TAMPA, Fla. (WFLA) — Cornerstone Family Ministries has been educating Tampa Bay youth while also helping parents through their free services for more than 130 years.

The Rosa Valdez Learning Center has sat at 1802 N. Albany Ave. in East Tampa since 1892. It was opened by Rosa Valdez, a Hispanic woman who lived in Tampa. She was overwhelmed by the amount of immigrant families moving to the area, and the children who couldn’t go to regular public school because of segregation. That’s when she opened the school to ensure Latino children were able to go to school.

More than a century later, the school has expanded to three locations and continues to impact local families.

“It just always felt like home,” said Ulesia Harris.

East Tampa is home for Harris. She is now raising her three children in the same neighborhood. Two of her children spent their first five years at the Rosa Valdez Center. Now, her youngest son, Mason currently attends the school.

“It’s like I’m not really taking them to school, I’m taking them to my parents house,” Harris said. “I’ve always felt love.”

In addition to offering a quality education, the school offers a lot of free services for families, like free VPK, school readiness, pampers, wipes, free breakfast lunch and snack and scholarships.

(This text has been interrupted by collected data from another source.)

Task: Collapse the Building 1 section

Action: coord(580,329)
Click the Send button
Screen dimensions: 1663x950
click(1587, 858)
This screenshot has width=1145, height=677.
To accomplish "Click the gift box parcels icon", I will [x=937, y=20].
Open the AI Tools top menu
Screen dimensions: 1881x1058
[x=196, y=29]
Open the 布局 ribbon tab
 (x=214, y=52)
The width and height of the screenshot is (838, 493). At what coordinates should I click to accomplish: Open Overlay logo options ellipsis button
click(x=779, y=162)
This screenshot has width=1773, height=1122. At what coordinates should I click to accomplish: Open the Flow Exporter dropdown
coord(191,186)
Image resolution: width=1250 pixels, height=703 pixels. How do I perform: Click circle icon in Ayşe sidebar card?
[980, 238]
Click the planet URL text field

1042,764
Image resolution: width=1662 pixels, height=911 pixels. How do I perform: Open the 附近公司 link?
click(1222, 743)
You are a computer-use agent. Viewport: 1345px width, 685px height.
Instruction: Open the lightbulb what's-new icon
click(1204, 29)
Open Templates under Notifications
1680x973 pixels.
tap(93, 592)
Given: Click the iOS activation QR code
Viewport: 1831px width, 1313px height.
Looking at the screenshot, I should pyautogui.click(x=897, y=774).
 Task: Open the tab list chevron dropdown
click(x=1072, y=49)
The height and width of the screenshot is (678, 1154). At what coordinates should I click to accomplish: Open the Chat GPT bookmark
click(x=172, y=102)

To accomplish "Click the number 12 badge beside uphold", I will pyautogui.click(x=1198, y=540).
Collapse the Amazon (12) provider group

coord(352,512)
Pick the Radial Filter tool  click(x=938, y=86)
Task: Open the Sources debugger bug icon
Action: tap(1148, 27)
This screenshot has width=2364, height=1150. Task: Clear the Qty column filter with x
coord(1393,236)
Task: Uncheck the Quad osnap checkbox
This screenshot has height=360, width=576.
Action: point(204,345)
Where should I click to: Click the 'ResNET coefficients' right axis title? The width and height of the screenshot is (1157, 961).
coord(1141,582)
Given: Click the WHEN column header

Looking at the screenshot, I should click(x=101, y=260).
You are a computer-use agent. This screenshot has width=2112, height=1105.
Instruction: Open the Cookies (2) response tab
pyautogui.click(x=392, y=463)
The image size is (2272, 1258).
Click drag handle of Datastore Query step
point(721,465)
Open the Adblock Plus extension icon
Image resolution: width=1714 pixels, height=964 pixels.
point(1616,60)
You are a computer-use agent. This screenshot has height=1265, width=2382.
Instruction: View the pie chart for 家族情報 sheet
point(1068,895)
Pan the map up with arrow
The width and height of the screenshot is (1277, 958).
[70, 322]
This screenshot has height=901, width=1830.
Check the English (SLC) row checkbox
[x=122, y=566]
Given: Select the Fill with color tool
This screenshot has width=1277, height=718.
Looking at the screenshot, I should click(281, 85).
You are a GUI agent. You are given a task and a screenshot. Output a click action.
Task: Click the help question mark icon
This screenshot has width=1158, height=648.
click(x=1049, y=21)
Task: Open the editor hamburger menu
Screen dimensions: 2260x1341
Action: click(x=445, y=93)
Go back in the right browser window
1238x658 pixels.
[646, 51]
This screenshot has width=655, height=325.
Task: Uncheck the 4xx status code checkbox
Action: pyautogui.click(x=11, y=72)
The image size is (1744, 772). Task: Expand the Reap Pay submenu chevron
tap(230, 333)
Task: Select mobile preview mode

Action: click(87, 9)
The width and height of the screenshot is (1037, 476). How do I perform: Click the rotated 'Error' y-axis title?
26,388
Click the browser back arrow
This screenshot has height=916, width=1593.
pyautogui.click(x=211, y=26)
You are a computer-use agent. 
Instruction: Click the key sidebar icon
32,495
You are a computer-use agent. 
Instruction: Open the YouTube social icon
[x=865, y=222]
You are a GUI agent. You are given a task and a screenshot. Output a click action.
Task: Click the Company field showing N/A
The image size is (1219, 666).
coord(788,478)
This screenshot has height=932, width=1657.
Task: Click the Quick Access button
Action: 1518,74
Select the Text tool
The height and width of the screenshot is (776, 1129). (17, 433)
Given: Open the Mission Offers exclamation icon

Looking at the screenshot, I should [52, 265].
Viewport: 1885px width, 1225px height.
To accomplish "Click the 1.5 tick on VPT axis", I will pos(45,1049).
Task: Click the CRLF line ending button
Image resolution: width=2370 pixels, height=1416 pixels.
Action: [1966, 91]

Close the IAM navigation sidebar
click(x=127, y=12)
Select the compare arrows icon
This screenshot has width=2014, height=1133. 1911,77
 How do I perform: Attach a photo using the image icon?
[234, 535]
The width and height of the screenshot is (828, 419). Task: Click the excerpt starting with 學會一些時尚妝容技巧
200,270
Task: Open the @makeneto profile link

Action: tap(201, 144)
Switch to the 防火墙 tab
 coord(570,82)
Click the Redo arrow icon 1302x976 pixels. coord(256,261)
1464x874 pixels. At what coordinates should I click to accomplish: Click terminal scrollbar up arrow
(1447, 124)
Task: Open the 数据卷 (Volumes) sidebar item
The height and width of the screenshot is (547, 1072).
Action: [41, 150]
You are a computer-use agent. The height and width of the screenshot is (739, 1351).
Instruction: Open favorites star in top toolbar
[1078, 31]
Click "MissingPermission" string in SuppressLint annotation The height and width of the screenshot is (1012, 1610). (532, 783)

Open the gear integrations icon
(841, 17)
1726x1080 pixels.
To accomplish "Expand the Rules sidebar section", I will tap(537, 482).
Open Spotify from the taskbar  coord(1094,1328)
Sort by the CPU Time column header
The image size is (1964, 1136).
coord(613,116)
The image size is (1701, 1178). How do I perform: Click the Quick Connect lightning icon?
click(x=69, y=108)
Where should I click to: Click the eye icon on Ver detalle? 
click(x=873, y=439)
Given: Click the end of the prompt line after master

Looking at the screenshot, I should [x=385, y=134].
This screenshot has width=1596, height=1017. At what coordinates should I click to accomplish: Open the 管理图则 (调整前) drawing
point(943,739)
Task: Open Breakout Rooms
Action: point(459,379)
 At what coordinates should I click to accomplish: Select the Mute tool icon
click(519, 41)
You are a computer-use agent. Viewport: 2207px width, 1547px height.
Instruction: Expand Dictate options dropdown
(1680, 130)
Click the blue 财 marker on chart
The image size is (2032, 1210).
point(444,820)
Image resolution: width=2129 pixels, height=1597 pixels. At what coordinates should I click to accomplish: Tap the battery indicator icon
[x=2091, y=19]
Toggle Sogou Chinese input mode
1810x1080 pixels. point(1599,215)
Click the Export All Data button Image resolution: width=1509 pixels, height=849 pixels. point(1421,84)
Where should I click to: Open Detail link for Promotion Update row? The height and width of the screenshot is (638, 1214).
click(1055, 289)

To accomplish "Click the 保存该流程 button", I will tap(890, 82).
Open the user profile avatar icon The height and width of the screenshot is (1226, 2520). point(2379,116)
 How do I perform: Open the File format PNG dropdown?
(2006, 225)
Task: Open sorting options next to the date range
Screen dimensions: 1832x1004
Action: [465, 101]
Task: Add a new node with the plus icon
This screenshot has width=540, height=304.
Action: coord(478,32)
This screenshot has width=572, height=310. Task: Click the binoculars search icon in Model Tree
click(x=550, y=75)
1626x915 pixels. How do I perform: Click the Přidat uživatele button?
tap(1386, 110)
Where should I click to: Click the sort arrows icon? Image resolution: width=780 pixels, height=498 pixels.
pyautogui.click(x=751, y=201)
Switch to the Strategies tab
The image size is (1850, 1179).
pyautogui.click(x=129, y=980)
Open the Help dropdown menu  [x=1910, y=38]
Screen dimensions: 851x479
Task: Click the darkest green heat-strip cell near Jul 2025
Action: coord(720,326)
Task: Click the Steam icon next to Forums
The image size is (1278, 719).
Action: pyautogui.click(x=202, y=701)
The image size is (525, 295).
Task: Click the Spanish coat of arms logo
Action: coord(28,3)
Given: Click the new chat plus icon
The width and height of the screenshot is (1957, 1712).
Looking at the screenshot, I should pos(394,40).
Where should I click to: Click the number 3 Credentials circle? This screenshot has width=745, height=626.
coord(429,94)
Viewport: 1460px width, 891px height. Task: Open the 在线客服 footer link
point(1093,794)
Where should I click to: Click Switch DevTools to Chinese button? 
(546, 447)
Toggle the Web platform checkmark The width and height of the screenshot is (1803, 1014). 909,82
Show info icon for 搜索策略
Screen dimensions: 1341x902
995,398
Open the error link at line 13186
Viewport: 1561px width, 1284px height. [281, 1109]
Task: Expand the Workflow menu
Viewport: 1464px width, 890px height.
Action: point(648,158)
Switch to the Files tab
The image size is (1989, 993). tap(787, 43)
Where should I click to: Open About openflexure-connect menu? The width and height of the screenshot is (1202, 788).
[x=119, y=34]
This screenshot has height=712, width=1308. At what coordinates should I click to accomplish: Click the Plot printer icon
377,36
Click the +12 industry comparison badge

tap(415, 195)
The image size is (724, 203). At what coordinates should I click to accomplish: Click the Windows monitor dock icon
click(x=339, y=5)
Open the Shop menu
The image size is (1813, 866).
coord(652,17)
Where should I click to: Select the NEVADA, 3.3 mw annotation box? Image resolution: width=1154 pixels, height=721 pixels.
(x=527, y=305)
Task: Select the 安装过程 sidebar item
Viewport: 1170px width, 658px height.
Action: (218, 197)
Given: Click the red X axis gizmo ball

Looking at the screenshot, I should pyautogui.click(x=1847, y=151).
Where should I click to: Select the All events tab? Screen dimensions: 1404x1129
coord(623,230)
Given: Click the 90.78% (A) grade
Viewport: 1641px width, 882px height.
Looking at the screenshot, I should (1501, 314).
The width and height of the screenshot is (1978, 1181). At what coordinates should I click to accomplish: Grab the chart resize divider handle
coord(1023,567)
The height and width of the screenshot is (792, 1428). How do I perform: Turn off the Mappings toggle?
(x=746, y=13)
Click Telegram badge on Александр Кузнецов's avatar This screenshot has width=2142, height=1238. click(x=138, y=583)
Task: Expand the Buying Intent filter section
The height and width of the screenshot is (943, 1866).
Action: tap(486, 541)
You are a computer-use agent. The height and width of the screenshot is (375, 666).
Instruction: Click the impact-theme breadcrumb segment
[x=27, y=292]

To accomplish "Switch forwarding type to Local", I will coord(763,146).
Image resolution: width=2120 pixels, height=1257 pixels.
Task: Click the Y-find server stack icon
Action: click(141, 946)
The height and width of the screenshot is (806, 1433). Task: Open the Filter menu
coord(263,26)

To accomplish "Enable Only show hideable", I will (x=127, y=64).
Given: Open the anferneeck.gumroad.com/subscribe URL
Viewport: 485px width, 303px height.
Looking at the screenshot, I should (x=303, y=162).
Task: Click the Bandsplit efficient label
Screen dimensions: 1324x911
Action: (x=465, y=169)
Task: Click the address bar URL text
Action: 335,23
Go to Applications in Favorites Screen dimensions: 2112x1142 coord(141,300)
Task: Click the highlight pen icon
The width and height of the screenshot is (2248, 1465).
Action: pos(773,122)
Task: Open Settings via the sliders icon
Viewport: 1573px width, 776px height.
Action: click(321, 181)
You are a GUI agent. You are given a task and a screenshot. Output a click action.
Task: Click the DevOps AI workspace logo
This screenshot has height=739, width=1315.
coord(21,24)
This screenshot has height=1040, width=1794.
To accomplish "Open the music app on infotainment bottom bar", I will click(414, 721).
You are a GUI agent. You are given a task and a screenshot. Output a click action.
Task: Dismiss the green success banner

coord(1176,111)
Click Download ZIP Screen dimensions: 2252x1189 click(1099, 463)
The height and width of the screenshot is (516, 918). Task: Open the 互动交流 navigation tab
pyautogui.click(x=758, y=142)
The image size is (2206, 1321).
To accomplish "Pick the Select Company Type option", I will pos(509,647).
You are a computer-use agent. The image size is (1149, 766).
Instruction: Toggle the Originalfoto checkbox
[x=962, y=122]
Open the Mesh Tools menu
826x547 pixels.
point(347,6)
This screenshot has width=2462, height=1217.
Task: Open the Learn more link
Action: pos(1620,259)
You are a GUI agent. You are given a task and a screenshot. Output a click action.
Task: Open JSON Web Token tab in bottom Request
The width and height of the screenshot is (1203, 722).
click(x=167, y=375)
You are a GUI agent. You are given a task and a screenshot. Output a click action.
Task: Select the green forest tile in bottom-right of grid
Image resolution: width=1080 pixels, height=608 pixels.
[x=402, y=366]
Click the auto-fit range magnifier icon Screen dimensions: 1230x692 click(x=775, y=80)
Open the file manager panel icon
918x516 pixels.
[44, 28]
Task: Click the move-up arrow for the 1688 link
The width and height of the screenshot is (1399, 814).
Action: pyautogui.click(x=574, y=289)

“Being a single parent is tough, so with having a scholarship it made things a lot better for us in my household,” Harris said. “I’m able to make sure food is on the table, make sure we have lights and a roof over our head.”

Cathy Stone, the Executive Director of Cornerstone Family Ministries knows what it is like for families that are struggling.

“I remember as a single parent for many years how difficult it was for me not having access to any assistance,” Stone said. “I grew up in a family that didn’t have a lot.”

Under Stone’s leadership, the school even offers a learning lab where adults can get a degree in early childhood education with 80 percent of their tuition paid for. The school has had nearly 10 people graduate from the program so far. Stone said the school is all about supporting parents and students.

“The Rosa Valdez Center has become a model of excellence in serving families who can’t afford quality care but desire that for their children and deserve to have it for their children,” Stone said.

Stone said the school is in need of money that will go toward scholarships for students and building an enclosed gate for security. The school operates solely on donations and grants. Saturday, the school will host their main fundraiser, Wonder Walk. People in the community can participate in-person or virtually. They’re goal is to raise $150,000. WFLA’s Deanne King is set to host the Wonder Walk event.